Heat All-Star wing Jimmy Butler has emerged as the leader of a team two games away from the NBA Finals this season. His departures from his prior three teams painted a different picture of his personality.
In a revealing piece, ESPN’s Nick Friedell takes a look at Butler through the eyes of teammates, coaches, front office executives, and team owners past and present, navigating historic quotes that cover Jimmy’s debut in the league all the way through his current standing as one of its premiere players.
There’s more out of South Beach today:
- Butler’s uniqueness as a team-first All-Star has made scoring a lesser priority for him. Ira Winderman of the South Florida Sun-Sentinel examines whether Butler can be a dominant scorer for the Heat, especially in the first halves of games, in the rest of the postseason.
- Veteran Heat power forward Udonis Haslem credits the father of teammate Jae Crowder, Corey, with his 17-season NBA career. After going undrafted in 2002, Haslem headed to France, where he linked up with the elder Crowder as both played for French club Chalon-sur-Saône. After Haslem began dominating team practices, he found encouragement from Crowder to try again at the next level. “That’s when I told him, ‘You’ve got to get to the NBA,’” Corey Crowder said.
- As Anthony Chiang of the Miami Herald recaps, former Heat All-Star Dwyane Wade spoke on 790 The Ticket’s Tobin & Leroy Show about the Heat’s youth movement this season and the future of longtime Heat mastermind Pat Riley, who is 75. “I think [Riley’s] going to be around [well after this season],” Wade said. “His office is going to still be his office. Even if he’s not in that position, he’s still going to come into practice everyday. This is his life. This is what he loves. This is him. I don’t see him going anywhere.”
Fans in Chicago, Philly, and Minnesota all blamed Butler for their teams’ shortcomings and now he has Miami one game from the Finals. Look at where the Bulls and Wolves are right now, the Sixers aren’t far behind.
Chicago he broke a teammates jaw. Minnesota he banged CATs girlfriend. Philly they were reluctant to give him a 5 yr or 4 yr max bc year 3, 4, 5 would look ugly. That’s all. Miami drafted and signed a bunch of dudes that can shoot, pass, board, and defend. They upgraded to a Top-15 player vs JRich. And got rid of Waiters cancerous attitude. Miami has always been bully mentality too for the last idk 5+ yrs which is inline with Butlers makeup. Right place right time right dude.
Cannot disagree. Pat Riley was always into bully mentality possibly except for the glam big 3 days. That didn’t change him for long! He may have gone after Olynyk because he broke Love’s arm, but that was half-accidental and HC Stevens was out of control.
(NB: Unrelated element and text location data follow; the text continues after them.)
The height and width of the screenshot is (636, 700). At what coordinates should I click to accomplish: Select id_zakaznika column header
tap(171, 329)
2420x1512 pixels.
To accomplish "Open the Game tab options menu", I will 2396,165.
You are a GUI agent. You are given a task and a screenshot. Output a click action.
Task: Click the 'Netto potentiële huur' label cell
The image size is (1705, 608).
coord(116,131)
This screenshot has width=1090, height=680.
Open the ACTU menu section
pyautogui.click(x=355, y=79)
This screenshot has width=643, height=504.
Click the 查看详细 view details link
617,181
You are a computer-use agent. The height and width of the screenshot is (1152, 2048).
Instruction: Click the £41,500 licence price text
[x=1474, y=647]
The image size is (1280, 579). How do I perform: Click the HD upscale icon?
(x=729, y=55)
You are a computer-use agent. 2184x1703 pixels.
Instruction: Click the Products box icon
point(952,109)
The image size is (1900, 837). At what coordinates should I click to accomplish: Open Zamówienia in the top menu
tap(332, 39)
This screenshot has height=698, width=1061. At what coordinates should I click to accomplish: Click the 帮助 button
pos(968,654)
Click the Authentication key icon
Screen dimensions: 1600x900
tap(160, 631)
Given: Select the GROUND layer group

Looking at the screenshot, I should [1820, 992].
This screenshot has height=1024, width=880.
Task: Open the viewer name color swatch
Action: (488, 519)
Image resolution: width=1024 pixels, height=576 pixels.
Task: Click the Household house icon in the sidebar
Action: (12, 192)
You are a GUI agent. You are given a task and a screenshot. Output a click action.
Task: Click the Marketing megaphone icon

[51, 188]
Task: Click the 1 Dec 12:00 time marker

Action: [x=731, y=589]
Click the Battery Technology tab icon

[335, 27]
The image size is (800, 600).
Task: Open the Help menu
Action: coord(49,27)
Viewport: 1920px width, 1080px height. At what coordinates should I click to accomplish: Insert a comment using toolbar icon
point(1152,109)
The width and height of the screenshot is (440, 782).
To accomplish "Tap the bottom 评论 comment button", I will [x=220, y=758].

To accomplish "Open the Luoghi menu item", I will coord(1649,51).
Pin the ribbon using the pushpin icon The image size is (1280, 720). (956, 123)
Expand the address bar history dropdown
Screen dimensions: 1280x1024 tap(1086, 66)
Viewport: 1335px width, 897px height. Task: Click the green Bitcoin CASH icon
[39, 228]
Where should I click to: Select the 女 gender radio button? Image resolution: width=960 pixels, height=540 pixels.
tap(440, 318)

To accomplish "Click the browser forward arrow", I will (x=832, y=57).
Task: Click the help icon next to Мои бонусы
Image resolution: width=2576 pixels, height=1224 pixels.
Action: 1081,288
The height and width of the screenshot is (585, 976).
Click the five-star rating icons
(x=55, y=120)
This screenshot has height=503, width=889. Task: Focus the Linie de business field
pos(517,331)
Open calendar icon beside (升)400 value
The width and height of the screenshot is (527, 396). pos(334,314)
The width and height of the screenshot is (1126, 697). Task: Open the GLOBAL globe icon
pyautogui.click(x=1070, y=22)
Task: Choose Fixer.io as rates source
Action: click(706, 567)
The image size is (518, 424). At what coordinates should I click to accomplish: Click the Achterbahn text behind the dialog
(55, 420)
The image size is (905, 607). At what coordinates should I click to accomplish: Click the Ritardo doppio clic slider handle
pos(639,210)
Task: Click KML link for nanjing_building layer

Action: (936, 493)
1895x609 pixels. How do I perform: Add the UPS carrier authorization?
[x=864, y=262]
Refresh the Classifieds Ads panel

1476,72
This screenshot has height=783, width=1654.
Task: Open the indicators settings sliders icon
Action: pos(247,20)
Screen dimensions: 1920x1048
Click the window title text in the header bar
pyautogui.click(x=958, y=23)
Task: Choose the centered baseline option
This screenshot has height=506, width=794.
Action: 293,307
I hope to see Waiters get involved if it turns out LAL-MIA.
My takeaway from the espn article is: media elites will have to bend over backwards to accept the Heat and JButler. The writer is barely disguising that, using mostly other people’s quotes. Of course their local team is the Heat’s opponent so that doesn’t help the mood. However it was not unfair and his college coach was most Yoda-like he was.
Butler made rational decisions with his last 3 teams and was a rough kid with Chicago before that.
He needed Miami and they needed him and Riley finally got around to it via Butler’s effort which included acting the bad guy.
The problem was the disaster of Taylor promising the max to Wiggins.
He and everyone but Herro looked tired game 4. The novel zone Miami is using— on TV they called it the “forwards up”— can be hard on the forwards who are not used to being up, even Butler who plays guards sometimes, but it’s been harder for Kemba & the Celts. Writers keep saying the Celts are tentative, but they have to solve that zone, and Miami is a bit slow too since they shortened their deep strong rotation.
The officiating was balanced more or less— tight for everyone— but they seemed to be helping the Celtics at the end, with all those stoppages & interpretations. I was like, 3-1 sorry.